- Zeilen -

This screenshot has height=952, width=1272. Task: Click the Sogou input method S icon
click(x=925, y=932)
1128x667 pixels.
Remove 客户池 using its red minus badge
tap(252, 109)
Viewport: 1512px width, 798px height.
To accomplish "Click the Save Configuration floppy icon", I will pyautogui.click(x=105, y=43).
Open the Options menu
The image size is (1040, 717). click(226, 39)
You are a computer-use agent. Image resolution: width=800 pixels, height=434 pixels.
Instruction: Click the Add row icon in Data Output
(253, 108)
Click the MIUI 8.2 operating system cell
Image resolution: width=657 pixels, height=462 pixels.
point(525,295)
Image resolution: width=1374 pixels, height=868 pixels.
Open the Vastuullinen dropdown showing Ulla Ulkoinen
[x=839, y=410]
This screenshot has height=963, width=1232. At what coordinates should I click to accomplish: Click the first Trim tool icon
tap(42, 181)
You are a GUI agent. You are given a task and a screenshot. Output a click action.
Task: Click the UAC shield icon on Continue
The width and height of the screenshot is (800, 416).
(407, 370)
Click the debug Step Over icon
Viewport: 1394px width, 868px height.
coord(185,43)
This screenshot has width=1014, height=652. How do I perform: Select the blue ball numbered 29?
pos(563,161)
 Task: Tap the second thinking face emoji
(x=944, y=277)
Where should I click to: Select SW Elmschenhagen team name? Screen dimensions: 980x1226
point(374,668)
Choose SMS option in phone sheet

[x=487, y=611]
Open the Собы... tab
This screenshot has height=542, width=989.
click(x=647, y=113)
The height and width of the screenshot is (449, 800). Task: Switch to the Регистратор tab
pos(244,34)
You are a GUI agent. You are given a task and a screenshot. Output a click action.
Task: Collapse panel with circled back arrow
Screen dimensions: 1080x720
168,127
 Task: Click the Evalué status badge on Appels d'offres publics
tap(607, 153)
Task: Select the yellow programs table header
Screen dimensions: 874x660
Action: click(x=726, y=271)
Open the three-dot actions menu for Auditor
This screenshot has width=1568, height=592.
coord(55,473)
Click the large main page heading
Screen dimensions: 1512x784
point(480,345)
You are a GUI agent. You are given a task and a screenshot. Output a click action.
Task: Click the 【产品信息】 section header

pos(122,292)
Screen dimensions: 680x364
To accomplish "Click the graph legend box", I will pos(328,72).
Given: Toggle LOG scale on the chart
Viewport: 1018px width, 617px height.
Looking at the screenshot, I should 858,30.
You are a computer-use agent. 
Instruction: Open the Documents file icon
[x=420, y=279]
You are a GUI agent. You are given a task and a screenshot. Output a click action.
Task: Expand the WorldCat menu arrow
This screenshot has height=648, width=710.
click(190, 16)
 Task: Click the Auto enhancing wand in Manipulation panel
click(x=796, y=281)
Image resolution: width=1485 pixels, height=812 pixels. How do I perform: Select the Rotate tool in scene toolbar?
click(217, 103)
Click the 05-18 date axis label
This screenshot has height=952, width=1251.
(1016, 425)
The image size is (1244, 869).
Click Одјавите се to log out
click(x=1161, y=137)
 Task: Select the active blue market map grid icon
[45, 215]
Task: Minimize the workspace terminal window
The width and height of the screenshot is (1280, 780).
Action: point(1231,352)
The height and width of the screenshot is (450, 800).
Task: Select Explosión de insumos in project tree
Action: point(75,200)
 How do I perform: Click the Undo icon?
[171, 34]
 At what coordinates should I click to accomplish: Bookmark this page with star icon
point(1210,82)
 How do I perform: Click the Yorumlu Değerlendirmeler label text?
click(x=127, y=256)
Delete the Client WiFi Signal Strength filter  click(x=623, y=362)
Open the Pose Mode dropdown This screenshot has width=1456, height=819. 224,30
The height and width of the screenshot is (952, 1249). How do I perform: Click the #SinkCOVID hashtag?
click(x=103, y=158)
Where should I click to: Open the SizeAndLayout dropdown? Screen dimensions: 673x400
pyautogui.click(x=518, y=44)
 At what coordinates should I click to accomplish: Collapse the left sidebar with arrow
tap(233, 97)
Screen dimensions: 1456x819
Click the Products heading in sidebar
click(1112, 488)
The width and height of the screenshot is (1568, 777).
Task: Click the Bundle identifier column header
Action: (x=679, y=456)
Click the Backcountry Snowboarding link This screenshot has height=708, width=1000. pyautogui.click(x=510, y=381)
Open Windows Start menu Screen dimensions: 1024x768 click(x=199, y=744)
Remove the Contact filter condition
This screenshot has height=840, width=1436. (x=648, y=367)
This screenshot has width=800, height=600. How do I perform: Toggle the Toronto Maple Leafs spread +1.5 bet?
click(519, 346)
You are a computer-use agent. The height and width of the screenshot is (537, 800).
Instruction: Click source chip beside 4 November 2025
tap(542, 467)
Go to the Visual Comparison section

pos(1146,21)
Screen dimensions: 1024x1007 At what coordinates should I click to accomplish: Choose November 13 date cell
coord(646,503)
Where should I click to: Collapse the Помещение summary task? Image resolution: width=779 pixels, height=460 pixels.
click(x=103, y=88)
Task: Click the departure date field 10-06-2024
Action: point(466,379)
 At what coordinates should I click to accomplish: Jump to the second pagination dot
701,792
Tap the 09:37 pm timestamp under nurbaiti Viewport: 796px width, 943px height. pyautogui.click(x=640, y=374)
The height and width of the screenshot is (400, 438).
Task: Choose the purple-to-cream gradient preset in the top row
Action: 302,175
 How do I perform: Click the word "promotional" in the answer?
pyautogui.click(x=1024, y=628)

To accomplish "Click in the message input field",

- Kurze Aufgabe -
Filtere die Zeilen oben und schreibe jede ab, in der das Wort „badge“ vorkommt. Groß- und Kleinschreibung zählt.

- Lösung -
Remove 客户池 using its red minus badge
 Task: Click the Evalué status badge on Appels d'offres publics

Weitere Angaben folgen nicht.